Saturday, June 11, 2011

What is the reason for lack of translation in the pain field? - Jeffrey Mogil | Pain Research Forum

Despite greatly increased academic and industry resources aimed at basic, translational and clinical pain research over the past few decades, and despite an explosion in pain "targets" (myPainGenes Database currently lists 334 genes implicated causally in pain or analgesia based on null mutant studies alone), only a tiny handful of drugs acting at novel targets have been approved for use as analgesics. Why is this? It strikes me that there are at least five possibilities:

 

1.  Non-predictivity of preclinical (animal) pain models: The "validity" of the models is not really the question, but rather their relevance.  We all now seem to agree that the hot-plate test is probably of low relevance to human clinical pain.  But what about chronic constriction injury (CCI), spared nerve injury (SNI), spinal nerve ligation (SNL), and complete Freund's adjuvant inflammation (CFA)?  Criticisms abound, involving either the assays themselves or the measures currently used within them (i.e., mechanical allodynia, heat hyperalgesia, and cold allodynia):
  • Measures in animal models are mostly withdrawal reflexes.
  • Human clinical pain is largely spontaneous (non-evoked) in nature; measures in animal models are largely evoked.
  • Human clinical pain involves emotional and cognitive modulatory factors not often (or not effectively) measured in animals.
  • Human clinical pain involves "quality-of-life" reductions not often (or not effectively) measured in animals.
  • Human clinical pain lasts for years; measured changes in animal models often resolve in days or weeks.
  • Existing animal models are not etiologically valid. (CCI may be a decent model of causalgia, but causalgia is rare. Is it a useful model of post-herpetic neuralgia, or painful diabetic neuropathy?)
2.  Species differences between rodents and humans: Is there a "right" model in animals at all?
  • Human pain biology is fundamentally different than rodent pain biology, even at "lower" levels.  Drugs developed in the rat will therefore work in the rat, but not in humans.
  • Human pain biology is so much more complex than rodent pain biology, that drugs developed in rats don't make enough of a difference.
3.  Failure of clinical trials to show efficacy: The failure of a clinical trial to show analgesic efficacy is either a failure of the drug (i.e., it's not efficacious) or a failure of the trial.  A number of recent negative Phase 3 trials of previously approved medications widely thought to be efficacious (and, of course previously shown to be efficacious in Phase 3 trials leading to their approval) have led some to wonder whether it is now more difficult to demonstrate analgesic benefit in a clinical trial than in the past.
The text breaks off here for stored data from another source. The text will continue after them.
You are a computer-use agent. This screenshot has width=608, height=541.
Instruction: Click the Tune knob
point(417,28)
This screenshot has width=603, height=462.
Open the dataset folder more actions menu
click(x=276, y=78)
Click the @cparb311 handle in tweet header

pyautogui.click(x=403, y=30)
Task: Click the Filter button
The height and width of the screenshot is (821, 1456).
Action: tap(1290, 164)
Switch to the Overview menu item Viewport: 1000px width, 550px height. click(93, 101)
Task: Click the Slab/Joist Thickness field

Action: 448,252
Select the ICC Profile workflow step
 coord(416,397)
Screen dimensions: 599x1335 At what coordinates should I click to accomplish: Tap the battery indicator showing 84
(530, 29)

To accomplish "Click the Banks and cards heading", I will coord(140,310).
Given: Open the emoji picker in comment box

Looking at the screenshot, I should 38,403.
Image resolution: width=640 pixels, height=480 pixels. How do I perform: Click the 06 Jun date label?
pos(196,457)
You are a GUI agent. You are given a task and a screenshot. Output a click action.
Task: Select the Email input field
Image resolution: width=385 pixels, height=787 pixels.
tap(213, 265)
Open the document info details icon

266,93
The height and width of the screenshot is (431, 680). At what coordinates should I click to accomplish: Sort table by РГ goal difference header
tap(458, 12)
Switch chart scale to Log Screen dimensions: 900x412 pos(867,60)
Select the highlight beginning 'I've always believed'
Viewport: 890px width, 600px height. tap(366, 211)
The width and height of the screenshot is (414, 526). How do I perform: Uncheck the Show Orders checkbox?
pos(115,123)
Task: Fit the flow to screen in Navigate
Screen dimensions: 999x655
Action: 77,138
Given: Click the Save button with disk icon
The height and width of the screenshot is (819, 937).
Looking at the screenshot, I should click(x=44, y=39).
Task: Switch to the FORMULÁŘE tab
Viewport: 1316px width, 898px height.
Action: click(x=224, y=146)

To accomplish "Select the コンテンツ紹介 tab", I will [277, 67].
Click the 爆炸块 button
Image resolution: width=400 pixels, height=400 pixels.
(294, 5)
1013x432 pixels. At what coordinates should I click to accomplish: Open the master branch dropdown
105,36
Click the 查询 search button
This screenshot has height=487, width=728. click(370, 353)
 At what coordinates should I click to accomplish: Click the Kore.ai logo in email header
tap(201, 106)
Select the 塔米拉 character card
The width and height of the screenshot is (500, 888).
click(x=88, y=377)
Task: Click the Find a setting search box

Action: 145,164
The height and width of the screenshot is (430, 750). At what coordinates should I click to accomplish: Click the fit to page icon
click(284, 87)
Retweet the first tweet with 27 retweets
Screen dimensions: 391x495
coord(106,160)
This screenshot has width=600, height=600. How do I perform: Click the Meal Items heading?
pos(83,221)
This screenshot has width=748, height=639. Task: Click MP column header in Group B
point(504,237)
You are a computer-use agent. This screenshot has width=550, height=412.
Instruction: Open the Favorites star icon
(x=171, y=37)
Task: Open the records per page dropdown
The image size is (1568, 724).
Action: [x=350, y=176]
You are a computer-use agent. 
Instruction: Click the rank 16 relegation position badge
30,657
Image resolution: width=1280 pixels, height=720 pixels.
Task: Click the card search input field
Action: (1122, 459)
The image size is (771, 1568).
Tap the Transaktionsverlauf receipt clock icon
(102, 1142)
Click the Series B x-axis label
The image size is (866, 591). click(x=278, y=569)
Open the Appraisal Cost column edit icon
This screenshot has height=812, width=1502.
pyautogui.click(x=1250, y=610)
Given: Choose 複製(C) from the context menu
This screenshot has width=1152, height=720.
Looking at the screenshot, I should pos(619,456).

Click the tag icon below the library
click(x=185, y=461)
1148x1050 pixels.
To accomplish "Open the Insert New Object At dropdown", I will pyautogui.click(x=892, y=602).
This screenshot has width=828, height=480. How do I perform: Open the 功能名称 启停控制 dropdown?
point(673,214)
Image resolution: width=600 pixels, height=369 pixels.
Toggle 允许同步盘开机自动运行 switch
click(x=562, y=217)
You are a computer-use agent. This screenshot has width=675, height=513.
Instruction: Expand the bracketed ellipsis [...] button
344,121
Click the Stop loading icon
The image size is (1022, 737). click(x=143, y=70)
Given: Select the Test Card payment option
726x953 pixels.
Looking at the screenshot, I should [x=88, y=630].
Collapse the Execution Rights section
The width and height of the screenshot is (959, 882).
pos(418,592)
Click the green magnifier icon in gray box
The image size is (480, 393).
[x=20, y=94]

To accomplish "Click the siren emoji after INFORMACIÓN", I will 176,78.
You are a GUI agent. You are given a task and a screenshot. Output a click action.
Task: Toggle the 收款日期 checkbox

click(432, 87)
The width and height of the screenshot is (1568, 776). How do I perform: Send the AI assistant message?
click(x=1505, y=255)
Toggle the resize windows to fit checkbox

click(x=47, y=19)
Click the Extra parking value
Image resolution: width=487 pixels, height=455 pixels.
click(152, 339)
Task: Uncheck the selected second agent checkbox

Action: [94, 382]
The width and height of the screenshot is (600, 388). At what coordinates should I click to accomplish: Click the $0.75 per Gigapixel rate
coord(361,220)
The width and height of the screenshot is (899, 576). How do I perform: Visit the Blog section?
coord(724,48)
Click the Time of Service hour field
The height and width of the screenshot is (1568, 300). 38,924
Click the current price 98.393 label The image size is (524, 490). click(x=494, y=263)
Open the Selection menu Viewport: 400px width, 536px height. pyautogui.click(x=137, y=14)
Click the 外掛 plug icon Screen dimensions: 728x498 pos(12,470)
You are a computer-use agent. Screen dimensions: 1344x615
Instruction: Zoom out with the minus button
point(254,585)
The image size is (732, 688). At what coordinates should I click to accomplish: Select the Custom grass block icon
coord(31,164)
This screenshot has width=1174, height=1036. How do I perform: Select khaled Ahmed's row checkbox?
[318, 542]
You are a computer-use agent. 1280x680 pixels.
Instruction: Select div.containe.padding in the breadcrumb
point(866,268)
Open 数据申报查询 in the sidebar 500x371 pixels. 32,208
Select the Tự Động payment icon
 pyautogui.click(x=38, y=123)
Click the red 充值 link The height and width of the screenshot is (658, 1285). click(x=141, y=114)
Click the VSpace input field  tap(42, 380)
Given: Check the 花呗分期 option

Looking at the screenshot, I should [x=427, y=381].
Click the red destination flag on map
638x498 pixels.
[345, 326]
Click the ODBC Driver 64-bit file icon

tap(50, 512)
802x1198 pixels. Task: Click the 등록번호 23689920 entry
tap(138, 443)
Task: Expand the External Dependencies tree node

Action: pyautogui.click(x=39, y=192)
This could be for a number of reasons:
  • More and more clinical trials are being run by for-profit organizations than in the past, when they largely occurred in academic medical centers.
  • The overall number of clinical trials of analgesics is also increasing, such that more marginal analgesic compounds might be making it into trials.
  • Given the larger number of available analgesics now, patients willing to enroll in clinical trials might be more likely to be refractory to all treatments.
  • The larger number of available efficacious analgesics may be increasing the placebo response over time, making it harder to "beat" the placebo effect.
4.  Barriers at the regulatory level: Is the "deck stacked against" analgesics at the FDA and EMEA? 
  • It's too hard to prove efficacy of analgesics.
  • Acceptable side-effect profiles of analgesics (as opposed to, say, anticancer drugs) are impossible to achieve.
5.  Pain is not unique: Translation has been poor in all neurological disorders.  The problem is that they're harder than other diseases.

 

Which of the above do you believe is most responsible for the lack of translation in the pain field?  Have I missed any major factors?